つまりこれはあれか。勇者様も酔っ払いだったってことかドチクショーーー!!罠にはまる前の私を返せこのアホ魔法使いがぁぁぁぁぁ!!
勇者様と魔法使いのお兄さんを殴りつけたい気分でいっぱいですが、それ以上にもうこの酔っ払いたちに関わっていることに嫌気がさしました。わはは、と盛り上がっている酔っ払い三人と、すやすやと幸せそうな顔で眠っている勇者様にくるりと背を向けた私は、家に向かって全力で駆け出します。

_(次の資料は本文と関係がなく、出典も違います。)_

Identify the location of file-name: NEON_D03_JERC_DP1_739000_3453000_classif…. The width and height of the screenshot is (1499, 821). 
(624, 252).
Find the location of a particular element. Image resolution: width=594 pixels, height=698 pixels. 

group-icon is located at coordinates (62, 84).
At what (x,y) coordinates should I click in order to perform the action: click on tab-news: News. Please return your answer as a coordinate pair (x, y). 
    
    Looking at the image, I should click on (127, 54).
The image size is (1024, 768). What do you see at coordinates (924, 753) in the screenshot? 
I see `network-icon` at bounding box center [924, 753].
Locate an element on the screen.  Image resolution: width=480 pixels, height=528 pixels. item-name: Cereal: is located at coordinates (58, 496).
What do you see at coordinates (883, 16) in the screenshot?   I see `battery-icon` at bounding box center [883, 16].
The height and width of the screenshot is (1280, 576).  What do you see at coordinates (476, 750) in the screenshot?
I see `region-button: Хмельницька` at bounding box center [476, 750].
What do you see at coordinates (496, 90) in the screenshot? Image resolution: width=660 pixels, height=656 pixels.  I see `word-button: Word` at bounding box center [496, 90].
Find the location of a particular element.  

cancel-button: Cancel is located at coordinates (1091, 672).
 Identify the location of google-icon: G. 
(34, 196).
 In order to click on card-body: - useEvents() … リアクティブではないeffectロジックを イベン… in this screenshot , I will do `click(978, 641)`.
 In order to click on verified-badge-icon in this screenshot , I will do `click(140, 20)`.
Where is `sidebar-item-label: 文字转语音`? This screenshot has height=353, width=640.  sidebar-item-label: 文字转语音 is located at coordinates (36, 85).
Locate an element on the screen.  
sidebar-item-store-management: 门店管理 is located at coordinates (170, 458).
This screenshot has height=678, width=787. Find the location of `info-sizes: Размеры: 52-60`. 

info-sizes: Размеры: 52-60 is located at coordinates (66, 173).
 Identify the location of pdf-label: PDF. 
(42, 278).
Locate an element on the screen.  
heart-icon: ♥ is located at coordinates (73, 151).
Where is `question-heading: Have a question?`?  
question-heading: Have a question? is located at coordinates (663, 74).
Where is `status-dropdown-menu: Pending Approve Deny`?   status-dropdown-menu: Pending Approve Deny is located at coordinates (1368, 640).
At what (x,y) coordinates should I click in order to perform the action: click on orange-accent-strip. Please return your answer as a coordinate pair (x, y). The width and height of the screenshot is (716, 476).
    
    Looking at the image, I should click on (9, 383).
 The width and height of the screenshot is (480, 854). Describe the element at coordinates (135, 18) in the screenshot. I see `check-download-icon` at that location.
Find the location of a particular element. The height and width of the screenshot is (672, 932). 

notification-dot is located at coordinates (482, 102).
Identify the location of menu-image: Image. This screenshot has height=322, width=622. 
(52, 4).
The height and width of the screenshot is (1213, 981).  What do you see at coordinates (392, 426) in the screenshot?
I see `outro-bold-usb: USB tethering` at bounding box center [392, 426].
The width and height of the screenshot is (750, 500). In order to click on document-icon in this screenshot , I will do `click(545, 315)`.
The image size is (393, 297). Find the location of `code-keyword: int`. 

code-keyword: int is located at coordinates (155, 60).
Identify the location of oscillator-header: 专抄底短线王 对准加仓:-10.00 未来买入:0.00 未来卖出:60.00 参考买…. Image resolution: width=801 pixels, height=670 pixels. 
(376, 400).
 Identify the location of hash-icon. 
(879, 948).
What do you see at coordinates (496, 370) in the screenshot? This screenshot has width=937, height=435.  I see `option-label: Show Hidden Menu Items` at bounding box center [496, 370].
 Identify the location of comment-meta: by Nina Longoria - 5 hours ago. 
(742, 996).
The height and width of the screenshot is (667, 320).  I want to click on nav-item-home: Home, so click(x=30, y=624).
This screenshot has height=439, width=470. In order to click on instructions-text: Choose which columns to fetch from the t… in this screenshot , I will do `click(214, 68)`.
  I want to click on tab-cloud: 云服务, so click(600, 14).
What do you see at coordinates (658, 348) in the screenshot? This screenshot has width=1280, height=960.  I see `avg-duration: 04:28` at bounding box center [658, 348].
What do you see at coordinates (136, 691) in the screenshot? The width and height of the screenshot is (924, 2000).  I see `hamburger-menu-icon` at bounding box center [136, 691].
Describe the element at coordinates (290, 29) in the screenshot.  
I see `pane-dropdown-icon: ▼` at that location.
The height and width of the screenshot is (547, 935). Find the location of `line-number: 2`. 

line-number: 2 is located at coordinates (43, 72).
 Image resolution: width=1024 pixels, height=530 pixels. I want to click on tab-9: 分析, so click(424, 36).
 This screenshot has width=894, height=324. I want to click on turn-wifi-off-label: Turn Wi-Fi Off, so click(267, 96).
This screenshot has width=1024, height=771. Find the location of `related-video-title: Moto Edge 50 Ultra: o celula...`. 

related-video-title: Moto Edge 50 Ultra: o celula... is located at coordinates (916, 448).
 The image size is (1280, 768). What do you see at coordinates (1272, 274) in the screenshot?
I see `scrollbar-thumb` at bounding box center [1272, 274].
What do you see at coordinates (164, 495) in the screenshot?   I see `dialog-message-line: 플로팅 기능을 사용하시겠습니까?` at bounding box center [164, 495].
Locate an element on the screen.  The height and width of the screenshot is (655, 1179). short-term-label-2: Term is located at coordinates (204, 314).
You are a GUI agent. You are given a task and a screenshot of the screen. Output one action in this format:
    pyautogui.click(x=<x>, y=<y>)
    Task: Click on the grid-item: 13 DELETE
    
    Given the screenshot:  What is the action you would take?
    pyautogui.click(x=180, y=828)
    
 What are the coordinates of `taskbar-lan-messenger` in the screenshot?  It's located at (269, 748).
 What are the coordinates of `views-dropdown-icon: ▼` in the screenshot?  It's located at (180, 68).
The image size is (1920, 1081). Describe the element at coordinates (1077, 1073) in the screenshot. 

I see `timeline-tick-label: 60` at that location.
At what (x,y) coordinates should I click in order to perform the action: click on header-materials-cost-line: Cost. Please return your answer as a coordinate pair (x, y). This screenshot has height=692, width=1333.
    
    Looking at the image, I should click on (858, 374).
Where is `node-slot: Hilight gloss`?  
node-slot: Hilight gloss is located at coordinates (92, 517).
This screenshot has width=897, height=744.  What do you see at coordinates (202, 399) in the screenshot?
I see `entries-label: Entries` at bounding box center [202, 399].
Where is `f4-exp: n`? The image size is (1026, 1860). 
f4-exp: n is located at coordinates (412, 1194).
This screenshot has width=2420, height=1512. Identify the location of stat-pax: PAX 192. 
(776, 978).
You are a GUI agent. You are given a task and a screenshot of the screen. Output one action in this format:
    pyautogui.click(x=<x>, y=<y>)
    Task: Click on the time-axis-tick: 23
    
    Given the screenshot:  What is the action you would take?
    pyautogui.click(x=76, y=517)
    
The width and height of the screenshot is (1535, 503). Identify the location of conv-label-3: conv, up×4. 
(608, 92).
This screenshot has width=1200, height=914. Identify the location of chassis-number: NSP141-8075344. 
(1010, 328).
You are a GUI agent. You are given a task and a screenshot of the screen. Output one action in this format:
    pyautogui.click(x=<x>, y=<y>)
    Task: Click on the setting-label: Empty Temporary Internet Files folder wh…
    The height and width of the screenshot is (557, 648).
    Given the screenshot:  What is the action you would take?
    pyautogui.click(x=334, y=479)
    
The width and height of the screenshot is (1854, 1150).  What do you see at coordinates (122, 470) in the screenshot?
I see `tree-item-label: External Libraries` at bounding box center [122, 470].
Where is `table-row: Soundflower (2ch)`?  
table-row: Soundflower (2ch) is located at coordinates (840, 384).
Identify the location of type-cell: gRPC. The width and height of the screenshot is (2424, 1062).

私の逃亡に気付いた美女二人の呼び止める声が背中の方から聞こえますが、今回ばかりはそんなハニートラップに惑わされません。このまま家まで走って帰って、布団被って寝てしまいましょう。寝て起きたら、今日の一連の出来事が夢物語になっているかもしれません。……なっているかもしれません!!チクショー、寝逃げとか言うな!